--- Entries ---
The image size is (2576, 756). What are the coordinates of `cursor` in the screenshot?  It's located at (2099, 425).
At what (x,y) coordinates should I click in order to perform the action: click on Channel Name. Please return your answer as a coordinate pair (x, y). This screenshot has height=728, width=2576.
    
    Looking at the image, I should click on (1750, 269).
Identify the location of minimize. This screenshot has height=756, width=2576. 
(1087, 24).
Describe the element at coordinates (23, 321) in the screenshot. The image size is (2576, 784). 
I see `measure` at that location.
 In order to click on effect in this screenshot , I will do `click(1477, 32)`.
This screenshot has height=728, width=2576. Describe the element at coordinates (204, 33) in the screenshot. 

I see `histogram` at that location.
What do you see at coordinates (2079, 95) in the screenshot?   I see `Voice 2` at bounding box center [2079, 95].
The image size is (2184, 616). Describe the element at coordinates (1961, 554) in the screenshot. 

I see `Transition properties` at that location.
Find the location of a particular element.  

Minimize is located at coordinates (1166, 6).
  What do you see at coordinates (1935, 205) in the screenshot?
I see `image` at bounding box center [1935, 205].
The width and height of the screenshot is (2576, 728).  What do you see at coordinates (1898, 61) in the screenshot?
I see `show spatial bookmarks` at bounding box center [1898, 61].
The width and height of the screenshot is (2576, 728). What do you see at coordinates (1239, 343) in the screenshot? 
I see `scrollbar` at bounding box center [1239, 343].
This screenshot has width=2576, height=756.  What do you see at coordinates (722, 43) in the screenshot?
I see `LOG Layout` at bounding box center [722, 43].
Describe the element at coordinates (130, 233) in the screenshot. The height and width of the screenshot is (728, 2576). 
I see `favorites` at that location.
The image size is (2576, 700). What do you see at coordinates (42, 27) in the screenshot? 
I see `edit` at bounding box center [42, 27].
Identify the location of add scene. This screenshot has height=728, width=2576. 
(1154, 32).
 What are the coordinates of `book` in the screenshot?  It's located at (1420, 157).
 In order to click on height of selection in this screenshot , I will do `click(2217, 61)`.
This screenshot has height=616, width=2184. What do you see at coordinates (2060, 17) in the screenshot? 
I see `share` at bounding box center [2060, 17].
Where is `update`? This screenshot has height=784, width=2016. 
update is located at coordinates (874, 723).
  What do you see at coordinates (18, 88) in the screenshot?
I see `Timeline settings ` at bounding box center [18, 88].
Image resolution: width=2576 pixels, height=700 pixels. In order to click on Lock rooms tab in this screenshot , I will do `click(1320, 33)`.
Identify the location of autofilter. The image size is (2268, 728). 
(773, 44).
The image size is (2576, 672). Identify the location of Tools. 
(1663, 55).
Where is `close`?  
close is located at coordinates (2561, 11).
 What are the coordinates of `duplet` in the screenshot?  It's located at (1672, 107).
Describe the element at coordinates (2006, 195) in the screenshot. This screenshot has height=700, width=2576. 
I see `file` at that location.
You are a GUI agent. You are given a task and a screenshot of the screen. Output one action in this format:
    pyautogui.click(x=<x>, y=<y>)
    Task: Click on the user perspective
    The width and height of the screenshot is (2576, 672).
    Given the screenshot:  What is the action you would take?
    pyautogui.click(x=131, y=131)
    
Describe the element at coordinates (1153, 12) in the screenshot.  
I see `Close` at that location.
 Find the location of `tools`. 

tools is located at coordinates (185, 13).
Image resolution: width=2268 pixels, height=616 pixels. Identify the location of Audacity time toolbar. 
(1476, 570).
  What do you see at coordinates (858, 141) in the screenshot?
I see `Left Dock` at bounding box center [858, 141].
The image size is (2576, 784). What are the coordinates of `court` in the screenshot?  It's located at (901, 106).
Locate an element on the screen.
---
Rewrite all the items above as a numbered list, leaving out any blank lines.

1. The image size is (2576, 756). What are the coordinates of `cursor` in the screenshot?  It's located at (2099, 425).
2. At what (x,y) coordinates should I click in order to perform the action: click on Channel Name. Please return your answer as a coordinate pair (x, y). This screenshot has height=728, width=2576.
3.     Looking at the image, I should click on (1750, 269).
4. Identify the location of minimize. This screenshot has height=756, width=2576. 
5. (1087, 24).
6. Describe the element at coordinates (23, 321) in the screenshot. The image size is (2576, 784). 
7. I see `measure` at that location.
8.  In order to click on effect in this screenshot , I will do `click(1477, 32)`.
9. This screenshot has height=728, width=2576. Describe the element at coordinates (204, 33) in the screenshot. 
10. I see `histogram` at that location.
11. What do you see at coordinates (2079, 95) in the screenshot?   I see `Voice 2` at bounding box center [2079, 95].
12. The image size is (2184, 616). Describe the element at coordinates (1961, 554) in the screenshot. 
13. I see `Transition properties` at that location.
14. Find the location of a particular element.  
15. Minimize is located at coordinates (1166, 6).
16.   What do you see at coordinates (1935, 205) in the screenshot?
17. I see `image` at bounding box center [1935, 205].
18. The width and height of the screenshot is (2576, 728).  What do you see at coordinates (1898, 61) in the screenshot?
19. I see `show spatial bookmarks` at bounding box center [1898, 61].
20. The width and height of the screenshot is (2576, 728). What do you see at coordinates (1239, 343) in the screenshot? 
21. I see `scrollbar` at bounding box center [1239, 343].
22. This screenshot has width=2576, height=756.  What do you see at coordinates (722, 43) in the screenshot?
23. I see `LOG Layout` at bounding box center [722, 43].
24. Describe the element at coordinates (130, 233) in the screenshot. The height and width of the screenshot is (728, 2576). 
25. I see `favorites` at that location.
26. The image size is (2576, 700). What do you see at coordinates (42, 27) in the screenshot? 
27. I see `edit` at bounding box center [42, 27].
28. Identify the location of add scene. This screenshot has height=728, width=2576. 
29. (1154, 32).
30.  What are the coordinates of `book` in the screenshot?  It's located at (1420, 157).
31.  In order to click on height of selection in this screenshot , I will do `click(2217, 61)`.
32. This screenshot has height=616, width=2184. What do you see at coordinates (2060, 17) in the screenshot? 
33. I see `share` at bounding box center [2060, 17].
34. Where is `update`? This screenshot has height=784, width=2016. 
35. update is located at coordinates (874, 723).
36.   What do you see at coordinates (18, 88) in the screenshot?
37. I see `Timeline settings ` at bounding box center [18, 88].
38. Image resolution: width=2576 pixels, height=700 pixels. In order to click on Lock rooms tab in this screenshot , I will do `click(1320, 33)`.
39. Identify the location of autofilter. The image size is (2268, 728). 
40. (773, 44).
41. The image size is (2576, 672). Identify the location of Tools. 
42. (1663, 55).
43. Where is `close`?  
44. close is located at coordinates (2561, 11).
45.  What are the coordinates of `duplet` in the screenshot?  It's located at (1672, 107).
46. Describe the element at coordinates (2006, 195) in the screenshot. This screenshot has height=700, width=2576. 
47. I see `file` at that location.
48. You are a GUI agent. You are given a task and a screenshot of the screen. Output one action in this format:
49.     pyautogui.click(x=<x>, y=<y>)
50.     Task: Click on the user perspective
51.     The width and height of the screenshot is (2576, 672).
52.     Given the screenshot:  What is the action you would take?
53.     pyautogui.click(x=131, y=131)
54. Describe the element at coordinates (1153, 12) in the screenshot.  
55. I see `Close` at that location.
56.  Find the location of `tools`. 
57. tools is located at coordinates (185, 13).
58. Image resolution: width=2268 pixels, height=616 pixels. Identify the location of Audacity time toolbar. 
59. (1476, 570).
60.   What do you see at coordinates (858, 141) in the screenshot?
61. I see `Left Dock` at bounding box center [858, 141].
62. The image size is (2576, 784). What are the coordinates of `court` in the screenshot?  It's located at (901, 106).
63. Locate an element on the screen.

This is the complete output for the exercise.